Many times a year I read articles how the poor are unable to connect to the internet and how this is holding them back. Maybe.
Facts: Reference American Journal of Health Education of all things. I am a lifetime member of AAHPER. I review professional literature because my organizations follow scientific research protocols. On page 109 of the March/April copy, Access Speed Disparities, 2005 are printed. There appears to be a significant difference between those who live in a Household making $30,000 or less vs $30,000-49,999 and higher. The breakdown between Dial-up and Broadband appears to be evenly split in each group that has access except the Age 65+ group!
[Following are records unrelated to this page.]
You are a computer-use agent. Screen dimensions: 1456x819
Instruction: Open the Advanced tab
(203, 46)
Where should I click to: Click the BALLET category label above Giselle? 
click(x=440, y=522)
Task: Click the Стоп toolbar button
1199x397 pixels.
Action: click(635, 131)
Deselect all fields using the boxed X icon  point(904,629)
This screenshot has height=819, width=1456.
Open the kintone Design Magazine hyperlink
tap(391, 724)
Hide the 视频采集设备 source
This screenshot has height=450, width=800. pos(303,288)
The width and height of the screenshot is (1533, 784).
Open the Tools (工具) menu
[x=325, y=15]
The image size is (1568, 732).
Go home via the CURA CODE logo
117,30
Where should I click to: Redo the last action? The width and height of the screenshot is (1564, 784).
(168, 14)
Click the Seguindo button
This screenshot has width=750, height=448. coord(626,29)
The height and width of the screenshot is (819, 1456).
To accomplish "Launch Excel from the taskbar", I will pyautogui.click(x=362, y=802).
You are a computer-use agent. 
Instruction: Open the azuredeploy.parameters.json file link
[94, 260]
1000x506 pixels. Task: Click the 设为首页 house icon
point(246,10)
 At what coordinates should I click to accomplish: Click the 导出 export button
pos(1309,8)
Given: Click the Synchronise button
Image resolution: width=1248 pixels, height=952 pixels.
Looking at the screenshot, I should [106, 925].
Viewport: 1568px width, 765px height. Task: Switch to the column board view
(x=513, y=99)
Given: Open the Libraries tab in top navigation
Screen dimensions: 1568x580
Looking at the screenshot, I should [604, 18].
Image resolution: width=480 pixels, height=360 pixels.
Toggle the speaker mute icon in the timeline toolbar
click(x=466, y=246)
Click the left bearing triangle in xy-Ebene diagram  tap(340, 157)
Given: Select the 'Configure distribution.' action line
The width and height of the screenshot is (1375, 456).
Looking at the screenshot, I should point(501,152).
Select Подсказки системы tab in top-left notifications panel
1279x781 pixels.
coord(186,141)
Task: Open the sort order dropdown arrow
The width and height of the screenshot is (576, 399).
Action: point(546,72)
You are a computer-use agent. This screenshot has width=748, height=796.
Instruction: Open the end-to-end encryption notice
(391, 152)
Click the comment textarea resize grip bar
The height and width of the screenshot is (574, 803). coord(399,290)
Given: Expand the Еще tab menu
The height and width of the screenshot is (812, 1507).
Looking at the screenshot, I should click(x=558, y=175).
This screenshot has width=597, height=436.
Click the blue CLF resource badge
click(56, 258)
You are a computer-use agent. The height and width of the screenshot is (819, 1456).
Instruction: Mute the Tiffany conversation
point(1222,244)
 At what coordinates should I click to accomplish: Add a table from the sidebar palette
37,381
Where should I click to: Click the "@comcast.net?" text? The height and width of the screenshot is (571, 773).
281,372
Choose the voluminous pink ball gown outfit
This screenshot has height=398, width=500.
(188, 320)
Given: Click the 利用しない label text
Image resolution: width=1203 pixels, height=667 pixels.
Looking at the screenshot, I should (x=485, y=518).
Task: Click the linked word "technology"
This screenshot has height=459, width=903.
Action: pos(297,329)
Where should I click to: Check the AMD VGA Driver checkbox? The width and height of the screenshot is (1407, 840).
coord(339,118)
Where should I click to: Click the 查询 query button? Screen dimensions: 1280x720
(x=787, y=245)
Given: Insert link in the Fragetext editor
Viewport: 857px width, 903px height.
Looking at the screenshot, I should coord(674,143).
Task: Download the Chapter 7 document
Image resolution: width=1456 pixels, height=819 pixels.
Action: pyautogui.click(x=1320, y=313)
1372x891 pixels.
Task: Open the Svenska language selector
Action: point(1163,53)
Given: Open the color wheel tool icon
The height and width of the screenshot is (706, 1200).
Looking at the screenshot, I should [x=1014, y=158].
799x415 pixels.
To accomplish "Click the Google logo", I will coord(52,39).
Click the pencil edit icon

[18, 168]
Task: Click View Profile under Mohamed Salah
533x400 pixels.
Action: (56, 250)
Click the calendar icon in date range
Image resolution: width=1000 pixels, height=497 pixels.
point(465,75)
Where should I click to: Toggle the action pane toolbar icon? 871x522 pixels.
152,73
The average access appears to be about 75% overall.
What was not surveyed was: what was done on the computer(s).

Personally, I finished about twenty FEMA courses on the free EMI site.
I also just recently passed my FAA Private Pilot Knowledge test which took about three months of home study for a cost of $16.
The web site is free to take practise tests here.

Now I wonder what people in the $30,000 HH are doing with their Broadband access?

3 Comments:

Blogger Douglas said...

Believe it or not, I use mine to keep my Boy Scout leader certifications current, pay bills, renew various licenses and documents and keep in touch with my friends.

26.3.08  
Anonymous spartacus said...

Many times a year I read articles how the poor are unable to connect to the internet and how this is holding them back.

Heh, didn't Kofi while running the U.N. dream up a program to deliver free computers in Africa so the poor could gain access to the net a few years ago? Seems to me most of Africas populace is still no better off than prior to Kofis waste of money, maybe worse off.

Even the Nigerian Prince is having a run of hard luck judging from his annoying emails.

3.6.08  
Blogger Chief RZ said...

spartacus,
Thanks for the visit. Yes, the UN has an answer for just about everything. Their only problem is actually implementing them, stealing the money from others to do it, and then deliver it to those who are actually in need, not the "Big Daddys" of Africa.